= SALGA NYC =

SALGA NYC (South Asian Lesbian and Gay Association of New York City) is a non-profit, all-volunteer organization dedicated to improving the awareness and acceptance of LGBTQ people of South Asian origin in the New York City metropolitan area. The organization concentrates on providing cultural visibility for community members and opposing oppression and discrimination in the LGBTQ, South Asian, and intersectional communities. This includes leadership development, multi-generational support, immigration advocacy, mental health and HIV/AIDS activism, and political involvement.

== History ==
SALGA NYC was founded in 1991, with the name replacing an earlier version of the group, the South Asian Gay Association (SAGA).

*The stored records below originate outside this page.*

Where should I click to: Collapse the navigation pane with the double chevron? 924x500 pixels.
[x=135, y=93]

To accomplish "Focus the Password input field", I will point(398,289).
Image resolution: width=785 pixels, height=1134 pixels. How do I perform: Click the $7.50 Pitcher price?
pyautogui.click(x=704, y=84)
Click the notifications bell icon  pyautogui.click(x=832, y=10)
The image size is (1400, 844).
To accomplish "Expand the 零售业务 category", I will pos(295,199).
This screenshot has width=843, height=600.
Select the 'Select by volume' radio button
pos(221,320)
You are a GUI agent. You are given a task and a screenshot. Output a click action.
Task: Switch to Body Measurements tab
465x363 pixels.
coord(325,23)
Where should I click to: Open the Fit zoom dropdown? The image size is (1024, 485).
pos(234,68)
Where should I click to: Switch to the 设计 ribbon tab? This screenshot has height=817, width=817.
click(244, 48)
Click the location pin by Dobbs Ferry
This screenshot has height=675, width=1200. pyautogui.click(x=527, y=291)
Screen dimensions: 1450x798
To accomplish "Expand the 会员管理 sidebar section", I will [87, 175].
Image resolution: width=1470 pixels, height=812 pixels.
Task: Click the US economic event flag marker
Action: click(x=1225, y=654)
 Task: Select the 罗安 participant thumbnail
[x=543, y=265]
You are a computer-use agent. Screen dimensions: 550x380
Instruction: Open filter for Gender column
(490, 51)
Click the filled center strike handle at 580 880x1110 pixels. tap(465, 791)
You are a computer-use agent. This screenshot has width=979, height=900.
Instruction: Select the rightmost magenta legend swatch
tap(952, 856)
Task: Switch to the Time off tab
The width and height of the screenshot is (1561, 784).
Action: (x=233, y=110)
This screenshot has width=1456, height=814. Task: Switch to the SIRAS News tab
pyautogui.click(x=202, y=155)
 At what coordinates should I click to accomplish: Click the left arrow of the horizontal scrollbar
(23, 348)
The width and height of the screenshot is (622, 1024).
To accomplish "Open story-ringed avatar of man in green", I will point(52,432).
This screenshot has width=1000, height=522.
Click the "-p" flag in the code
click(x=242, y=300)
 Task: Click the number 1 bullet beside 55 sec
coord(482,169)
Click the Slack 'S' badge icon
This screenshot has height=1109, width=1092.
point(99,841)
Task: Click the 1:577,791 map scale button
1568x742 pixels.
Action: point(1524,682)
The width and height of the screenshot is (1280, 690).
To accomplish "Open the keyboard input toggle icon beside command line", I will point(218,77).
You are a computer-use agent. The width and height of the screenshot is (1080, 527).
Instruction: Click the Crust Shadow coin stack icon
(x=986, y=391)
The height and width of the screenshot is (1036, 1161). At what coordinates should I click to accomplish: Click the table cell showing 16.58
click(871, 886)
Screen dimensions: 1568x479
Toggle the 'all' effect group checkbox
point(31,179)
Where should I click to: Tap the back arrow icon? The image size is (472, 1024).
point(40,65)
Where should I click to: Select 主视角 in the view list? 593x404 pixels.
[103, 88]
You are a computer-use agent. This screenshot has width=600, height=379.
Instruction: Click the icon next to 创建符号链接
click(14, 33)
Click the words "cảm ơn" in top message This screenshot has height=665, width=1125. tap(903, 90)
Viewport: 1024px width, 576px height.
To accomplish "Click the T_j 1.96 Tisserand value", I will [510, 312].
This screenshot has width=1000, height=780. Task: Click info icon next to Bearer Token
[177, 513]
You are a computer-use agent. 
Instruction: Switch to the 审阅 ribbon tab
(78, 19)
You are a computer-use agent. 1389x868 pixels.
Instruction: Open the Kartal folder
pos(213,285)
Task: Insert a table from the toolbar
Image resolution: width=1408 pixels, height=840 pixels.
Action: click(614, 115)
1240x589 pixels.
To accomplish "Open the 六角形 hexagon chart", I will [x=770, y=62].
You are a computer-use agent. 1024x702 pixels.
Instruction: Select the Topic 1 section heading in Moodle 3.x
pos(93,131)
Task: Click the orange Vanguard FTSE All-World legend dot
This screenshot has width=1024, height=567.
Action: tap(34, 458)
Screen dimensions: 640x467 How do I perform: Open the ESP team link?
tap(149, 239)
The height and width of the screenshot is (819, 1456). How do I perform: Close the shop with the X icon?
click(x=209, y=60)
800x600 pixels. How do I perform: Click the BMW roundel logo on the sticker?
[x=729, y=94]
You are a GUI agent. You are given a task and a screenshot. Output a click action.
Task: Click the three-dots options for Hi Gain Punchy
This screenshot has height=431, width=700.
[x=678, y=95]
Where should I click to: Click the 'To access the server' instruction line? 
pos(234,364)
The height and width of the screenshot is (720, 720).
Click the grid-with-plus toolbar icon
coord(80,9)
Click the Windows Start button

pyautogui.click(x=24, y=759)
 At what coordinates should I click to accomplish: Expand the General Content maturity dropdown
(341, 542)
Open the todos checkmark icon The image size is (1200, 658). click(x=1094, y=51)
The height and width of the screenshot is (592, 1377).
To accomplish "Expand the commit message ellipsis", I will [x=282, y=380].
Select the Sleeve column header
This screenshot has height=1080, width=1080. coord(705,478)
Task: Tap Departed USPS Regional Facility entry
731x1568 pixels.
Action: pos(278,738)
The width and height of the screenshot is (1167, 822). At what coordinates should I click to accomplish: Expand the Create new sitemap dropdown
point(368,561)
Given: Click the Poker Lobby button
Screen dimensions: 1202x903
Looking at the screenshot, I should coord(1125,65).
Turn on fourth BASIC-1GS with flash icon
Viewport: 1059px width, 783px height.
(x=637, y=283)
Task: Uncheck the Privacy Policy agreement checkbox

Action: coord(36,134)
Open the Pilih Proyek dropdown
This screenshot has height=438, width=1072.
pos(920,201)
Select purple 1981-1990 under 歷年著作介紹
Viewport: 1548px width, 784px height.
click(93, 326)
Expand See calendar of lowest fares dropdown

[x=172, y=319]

In 1995, SALGA NYC was awarded the Community Service Award from the National Gay and Lesbian Task Force and the Community Leadership Award from Queens Pride, Inc. in 2015.

== Programming ==
SALGA NYC's primary concerns are of providing support and visibility to a marginalized community. It has continually hosted a monthly peer support group since 1991 for those who self-identify as queer and South Asian, alongside community activities such as drag brunches, book readings, and cultural programming including holiday celebrations (for occasions such as Holi and Ramadan). They have also participated in Pride parades.

In addition to this regular program of events, SALGA NYC hosts informal community events and collaborates with similarly oriented community organizations in the NYC area. Past collaborations include health workshops with Apicha Community Health Center; the annual Color Me Queer post-pride party held with the Audre Lorde Project, Q-Wave, and other LGBTQ People of Color community groups; and organizing with other South Asian groups such as Sakhi for South Asian Women and the South Asian Women's Creative Collective.

SALGA has also created a space for LGBTQ South Asian youth through its Youth Group. Members within SALGA formed a Book Club, which has hosted authors such as Ruth Vanita, Rakesh Satyal, and Vivek Shraya. SALGA also a regular dance team which performs in many venues including New York City Pride March, the Queens Museum, and Flushing Town Hall.

== India Day Parade ==

The group has gained media attention over its fight to participate in the annual India Day Parade in New York City, hosted by the Federation of Indian Associations. After marching in 1992, they were denied the right to march in the parade from 1993 to 1997. SALGA held protests to counter the repeated rejections, including being invited to march under the Sakhi banner. In 1997, they founded the South Asian Progressive Task Force to coordinate protests. SALGA was permitted to participate in the march in 2000, after which the FIA once again started to reject the organization's applications. SALGA again won the right to march in the India Day Parade in 2010.